*What the exercise asks:*
Every record below, from first to last: print it exactly as shown.

Top of Records to process

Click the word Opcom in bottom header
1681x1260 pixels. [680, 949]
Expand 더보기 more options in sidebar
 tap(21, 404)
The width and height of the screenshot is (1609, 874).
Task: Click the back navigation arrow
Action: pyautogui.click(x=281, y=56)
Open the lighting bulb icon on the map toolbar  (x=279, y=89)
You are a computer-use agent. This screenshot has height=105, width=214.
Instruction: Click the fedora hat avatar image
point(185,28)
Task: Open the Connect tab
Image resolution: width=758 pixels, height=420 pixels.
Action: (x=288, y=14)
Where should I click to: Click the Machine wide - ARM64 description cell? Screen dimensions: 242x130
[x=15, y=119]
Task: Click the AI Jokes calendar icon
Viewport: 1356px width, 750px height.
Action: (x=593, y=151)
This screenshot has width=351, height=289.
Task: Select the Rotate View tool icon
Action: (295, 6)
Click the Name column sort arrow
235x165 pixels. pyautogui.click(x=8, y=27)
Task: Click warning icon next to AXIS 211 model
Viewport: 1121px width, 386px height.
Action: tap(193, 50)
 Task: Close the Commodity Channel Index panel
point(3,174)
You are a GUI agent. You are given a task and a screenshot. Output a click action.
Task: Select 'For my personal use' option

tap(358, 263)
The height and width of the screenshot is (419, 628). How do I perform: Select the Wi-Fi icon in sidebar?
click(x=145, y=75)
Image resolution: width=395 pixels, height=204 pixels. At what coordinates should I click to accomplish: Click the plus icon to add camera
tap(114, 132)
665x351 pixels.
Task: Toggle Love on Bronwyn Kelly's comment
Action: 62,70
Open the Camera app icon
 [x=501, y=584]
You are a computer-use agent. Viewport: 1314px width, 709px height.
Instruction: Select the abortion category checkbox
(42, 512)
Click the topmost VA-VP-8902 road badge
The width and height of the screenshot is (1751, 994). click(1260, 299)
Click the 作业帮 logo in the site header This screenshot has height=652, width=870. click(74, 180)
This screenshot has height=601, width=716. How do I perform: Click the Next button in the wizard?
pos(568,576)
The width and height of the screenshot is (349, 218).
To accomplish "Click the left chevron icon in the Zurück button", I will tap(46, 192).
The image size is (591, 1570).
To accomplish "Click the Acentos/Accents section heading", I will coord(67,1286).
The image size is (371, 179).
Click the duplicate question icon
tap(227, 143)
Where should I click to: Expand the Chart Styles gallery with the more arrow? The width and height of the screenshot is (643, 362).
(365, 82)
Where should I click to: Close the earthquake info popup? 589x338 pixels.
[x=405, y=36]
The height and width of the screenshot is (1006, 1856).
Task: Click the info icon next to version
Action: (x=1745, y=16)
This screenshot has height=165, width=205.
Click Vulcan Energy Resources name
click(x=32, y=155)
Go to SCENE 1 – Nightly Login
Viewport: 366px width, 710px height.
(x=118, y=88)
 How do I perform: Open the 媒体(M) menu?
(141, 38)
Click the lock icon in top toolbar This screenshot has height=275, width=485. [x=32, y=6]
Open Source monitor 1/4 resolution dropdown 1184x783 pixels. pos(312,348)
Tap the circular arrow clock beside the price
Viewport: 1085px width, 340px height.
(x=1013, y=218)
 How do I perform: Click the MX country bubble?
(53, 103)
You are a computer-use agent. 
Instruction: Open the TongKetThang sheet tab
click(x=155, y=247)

Bottom of Records to process

*Output for this task:*
Click the word Opcom in bottom header
1681x1260 pixels. [680, 949]
Expand 더보기 more options in sidebar
 tap(21, 404)
The width and height of the screenshot is (1609, 874).
Task: Click the back navigation arrow
Action: pyautogui.click(x=281, y=56)
Open the lighting bulb icon on the map toolbar  (x=279, y=89)
You are a computer-use agent. This screenshot has height=105, width=214.
Instruction: Click the fedora hat avatar image
point(185,28)
Task: Open the Connect tab
Image resolution: width=758 pixels, height=420 pixels.
Action: (x=288, y=14)
Where should I click to: Click the Machine wide - ARM64 description cell? Screen dimensions: 242x130
[x=15, y=119]
Task: Click the AI Jokes calendar icon
Viewport: 1356px width, 750px height.
Action: (x=593, y=151)
This screenshot has width=351, height=289.
Task: Select the Rotate View tool icon
Action: (295, 6)
Click the Name column sort arrow
235x165 pixels. pyautogui.click(x=8, y=27)
Task: Click warning icon next to AXIS 211 model
Viewport: 1121px width, 386px height.
Action: tap(193, 50)
 Task: Close the Commodity Channel Index panel
point(3,174)
You are a GUI agent. You are given a task and a screenshot. Output a click action.
Task: Select 'For my personal use' option

tap(358, 263)
The height and width of the screenshot is (419, 628). How do I perform: Select the Wi-Fi icon in sidebar?
click(x=145, y=75)
Image resolution: width=395 pixels, height=204 pixels. At what coordinates should I click to accomplish: Click the plus icon to add camera
tap(114, 132)
665x351 pixels.
Task: Toggle Love on Bronwyn Kelly's comment
Action: 62,70
Open the Camera app icon
 [x=501, y=584]
You are a computer-use agent. Viewport: 1314px width, 709px height.
Instruction: Select the abortion category checkbox
(42, 512)
Click the topmost VA-VP-8902 road badge
The width and height of the screenshot is (1751, 994). click(1260, 299)
Click the 作业帮 logo in the site header This screenshot has height=652, width=870. click(74, 180)
This screenshot has height=601, width=716. How do I perform: Click the Next button in the wizard?
pos(568,576)
The width and height of the screenshot is (349, 218).
To accomplish "Click the left chevron icon in the Zurück button", I will tap(46, 192).
The image size is (591, 1570).
To accomplish "Click the Acentos/Accents section heading", I will coord(67,1286).
The image size is (371, 179).
Click the duplicate question icon
tap(227, 143)
Where should I click to: Expand the Chart Styles gallery with the more arrow? The width and height of the screenshot is (643, 362).
(365, 82)
Where should I click to: Close the earthquake info popup? 589x338 pixels.
[x=405, y=36]
The height and width of the screenshot is (1006, 1856).
Task: Click the info icon next to version
Action: (x=1745, y=16)
This screenshot has height=165, width=205.
Click Vulcan Energy Resources name
click(x=32, y=155)
Go to SCENE 1 – Nightly Login
Viewport: 366px width, 710px height.
(x=118, y=88)
 How do I perform: Open the 媒体(M) menu?
(141, 38)
Click the lock icon in top toolbar This screenshot has height=275, width=485. [x=32, y=6]
Open Source monitor 1/4 resolution dropdown 1184x783 pixels. pos(312,348)
Tap the circular arrow clock beside the price
Viewport: 1085px width, 340px height.
(x=1013, y=218)
 How do I perform: Click the MX country bubble?
(53, 103)
You are a computer-use agent. 
Instruction: Open the TongKetThang sheet tab
click(x=155, y=247)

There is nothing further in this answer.